Results: Fifty-three patients met inclusion criteria and were evaluated (variable dose, n =25; fixed dose, n=28). There were no differences in baseline characteristics between groups. Patients in the variable dose (VD) group received a median dose of 1750 IU (IQR 1000-2500) compared to 1000 IU (IQR 1000-3000) in the fixed dose (FD) group (p=0.005). Patients in the VD group achieved the target INR after the initial dose more frequently (96% vs. 68%; p=0.01) and had less need for an additional dose (8% vs. 32%; p=0.04). The door-to-order and door-to-needle time did not differ between groups (p=0.370 and 0.42, respectively). No patients developed rebleeding, although two patients in the VD group developed thromboembolic events.
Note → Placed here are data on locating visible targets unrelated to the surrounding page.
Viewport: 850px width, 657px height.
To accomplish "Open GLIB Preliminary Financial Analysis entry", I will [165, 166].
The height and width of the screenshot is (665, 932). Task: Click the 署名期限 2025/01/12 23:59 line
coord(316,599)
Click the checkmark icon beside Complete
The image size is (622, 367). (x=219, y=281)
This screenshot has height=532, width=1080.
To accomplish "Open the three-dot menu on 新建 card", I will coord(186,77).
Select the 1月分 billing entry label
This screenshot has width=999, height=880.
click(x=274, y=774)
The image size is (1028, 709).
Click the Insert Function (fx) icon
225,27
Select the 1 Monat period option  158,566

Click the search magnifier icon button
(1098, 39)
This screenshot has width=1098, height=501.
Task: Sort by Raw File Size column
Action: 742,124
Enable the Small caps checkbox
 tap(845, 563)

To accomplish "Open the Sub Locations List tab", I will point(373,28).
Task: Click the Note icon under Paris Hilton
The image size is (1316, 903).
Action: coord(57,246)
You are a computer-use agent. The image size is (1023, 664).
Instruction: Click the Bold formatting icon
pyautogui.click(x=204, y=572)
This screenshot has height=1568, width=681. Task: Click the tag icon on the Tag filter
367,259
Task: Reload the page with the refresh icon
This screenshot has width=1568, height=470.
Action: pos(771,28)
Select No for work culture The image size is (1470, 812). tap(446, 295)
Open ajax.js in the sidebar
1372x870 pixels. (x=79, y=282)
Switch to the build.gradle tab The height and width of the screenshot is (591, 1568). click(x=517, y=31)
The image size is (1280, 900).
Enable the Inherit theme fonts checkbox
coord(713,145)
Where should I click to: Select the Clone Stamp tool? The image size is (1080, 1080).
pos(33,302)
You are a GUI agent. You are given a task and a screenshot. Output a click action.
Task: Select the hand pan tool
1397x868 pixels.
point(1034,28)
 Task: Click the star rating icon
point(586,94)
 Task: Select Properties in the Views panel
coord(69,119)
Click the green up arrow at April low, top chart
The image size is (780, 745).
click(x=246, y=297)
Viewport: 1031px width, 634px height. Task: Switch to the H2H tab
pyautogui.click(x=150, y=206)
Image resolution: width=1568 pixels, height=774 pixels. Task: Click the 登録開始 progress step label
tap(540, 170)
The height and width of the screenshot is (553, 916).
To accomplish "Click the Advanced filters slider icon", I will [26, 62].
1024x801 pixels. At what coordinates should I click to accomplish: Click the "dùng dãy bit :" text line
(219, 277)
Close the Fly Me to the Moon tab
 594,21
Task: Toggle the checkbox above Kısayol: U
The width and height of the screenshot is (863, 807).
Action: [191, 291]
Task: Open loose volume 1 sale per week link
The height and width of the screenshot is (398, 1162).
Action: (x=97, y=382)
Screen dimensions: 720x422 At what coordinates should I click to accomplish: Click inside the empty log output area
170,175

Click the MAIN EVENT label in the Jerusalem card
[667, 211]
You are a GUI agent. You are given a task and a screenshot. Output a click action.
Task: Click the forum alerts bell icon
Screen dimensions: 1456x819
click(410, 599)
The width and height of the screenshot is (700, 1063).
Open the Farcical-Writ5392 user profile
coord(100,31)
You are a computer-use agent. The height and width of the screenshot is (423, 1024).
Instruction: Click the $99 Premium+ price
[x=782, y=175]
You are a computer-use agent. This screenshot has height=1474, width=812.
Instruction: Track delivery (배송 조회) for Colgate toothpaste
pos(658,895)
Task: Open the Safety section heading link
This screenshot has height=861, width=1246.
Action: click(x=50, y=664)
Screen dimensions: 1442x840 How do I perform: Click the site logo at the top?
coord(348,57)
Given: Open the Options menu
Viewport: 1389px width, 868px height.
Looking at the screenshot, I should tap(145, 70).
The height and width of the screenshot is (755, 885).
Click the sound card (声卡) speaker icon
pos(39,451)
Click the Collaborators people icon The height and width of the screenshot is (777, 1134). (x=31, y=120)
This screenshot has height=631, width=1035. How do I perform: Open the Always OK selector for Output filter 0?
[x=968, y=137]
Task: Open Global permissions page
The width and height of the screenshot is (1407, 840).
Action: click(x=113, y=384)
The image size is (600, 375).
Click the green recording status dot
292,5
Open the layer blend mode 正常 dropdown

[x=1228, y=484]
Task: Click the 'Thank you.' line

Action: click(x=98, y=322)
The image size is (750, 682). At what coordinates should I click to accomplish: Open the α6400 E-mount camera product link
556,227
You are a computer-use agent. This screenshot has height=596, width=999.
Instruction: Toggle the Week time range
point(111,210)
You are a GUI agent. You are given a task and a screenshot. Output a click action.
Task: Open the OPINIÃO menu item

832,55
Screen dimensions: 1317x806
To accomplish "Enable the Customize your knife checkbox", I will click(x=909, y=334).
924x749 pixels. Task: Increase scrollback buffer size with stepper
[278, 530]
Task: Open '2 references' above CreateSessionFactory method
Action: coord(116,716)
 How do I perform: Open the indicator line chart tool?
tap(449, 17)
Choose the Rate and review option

There was no significant difference in degree of disability at discharge (measured by modified Rankin Scale [mRS]); duration of stay in the emergency department, intensive care unit, or hospital; or in-hospital mortality and mortality at 30 days, between the two groups.

 

Conclusion(s): Variable dosing of PCC achieved a target INR of ≤1.5 after the initial dose more often than a fixed dose regimen.

 

Perspective: This study showed that the variable dosing strategy was more likely to achieve target INR after an initial dose, though this did not lead to a difference in clinical outcomes, which is likely limited due to the retrospective design of this study and missing data. The fixed dose regimen also did not lead to a statistical difference in time to administration of PCC, though this may have been due to a small study size. Information regarding other blood products or factors was missing from this study and may affect the primary outcome. Additionally, no information was provided in regards to the time to attainment of the target INR. Future studies exploring fixed dose PCC should focus on determining the optimal fixed dose and the clinical relevance of meeting the target INR following an initial dose.